The compound \[\text{PCl}_{5}\]exists as the ions \[\left[\text{PCl}_{4}^{+}\right]\]and \[\left[\text{PCl}_{6}^{-}\right]\]. Our task is to draw the Lewis structures for these ions and describe the hybridization state of the phosphorus (\(\text{P}\)) atoms.

Draw Lewis Structure for \([PCl_4^+]\)

In the ion \[[PCl_4^+]\], the phosphorus atom bonds with four chlorine atoms. The phosphorus atom donates one of its electrons, resulting in a positive charge, leading to the electron configuration of \[4\] valence electrons. - Arrange the chlorine atoms around the central phosphorus atom. - Form single bonds between phosphorus and each chlorine. - Each chlorine atom reaches an octet configuration, leaving phosphorus with a \[sn\]configuration. Therefore, there are \[4\] single bonds surrounding P, with one positive charge remaining on phosphorus.

Determine Hybridization of \([PCl_4^+]\)

The hybridization can be determined by the number of bonded atoms and lone pairs around \(\text{P}\).- P has four bonded atoms and no lone pairs in \[[PCl_4^+]\].- Use the formula: \[sp^n,\ n = \text{(number of bonded atoms + lone pairs)}\]. Since it's \[4\], P has \[sp^3\] hybridization.

Draw Lewis Structure for \([PCl_6^-]\)

In the ion \[[PCl_6^-]\], the phosphorus atom bonds with six chlorine atoms. - Arrange the six chlorine atoms around the central phosphorus atom. - Form single bonds between phosphorus and each chlorine atom. - This allows each chlorine atom to complete its octet, and phosphorus accepts an extra electron, giving it a negative charge, \[\text{P}Cl_6^-\].

Determine Hybridization of \([PCl_6^-]\)

The hybridization of \(\text{P}\) in \([\text{PCl}_6^-\) is determined by bonded atoms and lone pairs. - P has six bonded atoms and no lone pairs. - Using formula: \[sp^n, \ n = \text{(number of bonded atoms + lone pairs)}\], here it is \[6\]. - Thus, P has \[sp^3d^2\] hybridization.

Key concepts

Understanding Hybridization

Hybridization is a key concept in chemistry that describes how atomic orbitals mix to form new, hybrid orbitals. These hybrid orbitals are responsible for the geometry and bonding properties of molecules.
For example, carbon in methane ( CH_4 ) undergoes sp^3 hybridization to form four equivalent bonds. In essence, hybridization helps explain the structure of molecules in three-dimensional space.

Exploring the PCl4+ Ion

The PCl4^+ ion is an interesting example of molecular geometry. In this ion, a phosphorus atom is at the center, bonded to four chlorine atoms. The central phosphorus donates one electron, creating a positive charge.
The resulting electron configuration also means phosphorus has four valence electrons available for bonding, leading to a tetrahedral shape for the ion. Understanding the electron arrangement helps us determine the ion's hybridization.

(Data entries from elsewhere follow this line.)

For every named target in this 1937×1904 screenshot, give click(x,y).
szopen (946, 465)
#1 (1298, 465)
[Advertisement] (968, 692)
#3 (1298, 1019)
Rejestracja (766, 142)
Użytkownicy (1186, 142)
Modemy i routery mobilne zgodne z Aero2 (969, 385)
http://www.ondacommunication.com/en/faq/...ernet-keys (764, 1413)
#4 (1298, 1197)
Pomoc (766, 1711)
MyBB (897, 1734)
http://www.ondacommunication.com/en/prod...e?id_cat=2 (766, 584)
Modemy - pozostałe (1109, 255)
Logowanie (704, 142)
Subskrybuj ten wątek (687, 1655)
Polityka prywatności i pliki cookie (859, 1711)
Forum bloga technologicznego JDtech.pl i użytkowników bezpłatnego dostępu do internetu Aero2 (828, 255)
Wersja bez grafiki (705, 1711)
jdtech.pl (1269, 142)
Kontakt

Investigating the PCl6- Ion

The PCl6^- ion is characterized by its unique shape. The central phosphorus atom forms bonds with six chlorine atoms. Unlike the PCl4^+ ion, phosphorus accepts an additional electron here, resulting in a negative charge.
This negative charge affects the electron distribution and contributes to the ion's octahedral geometry. The ion's structure and electron count are crucial to understanding its hybridization state.

Role of the Phosphorus Atom

Phosphorus atoms in these ions showcase how versatile this element can be in bonding scenarios. In PCl4^+ and PCl6^- , phosphorus displays different hybridization states.
In PCl4^+ , phosphorus is involved in sp^3 hybridization, forming four equivalent sp^3 orbitals, while in PCl6^- , it undergoes sp^3d^2 hybridization, indicating the presence of six equivalent orbitals. This adaptability highlights phosphorus's ability to accommodate different numbers of bonded atoms around it.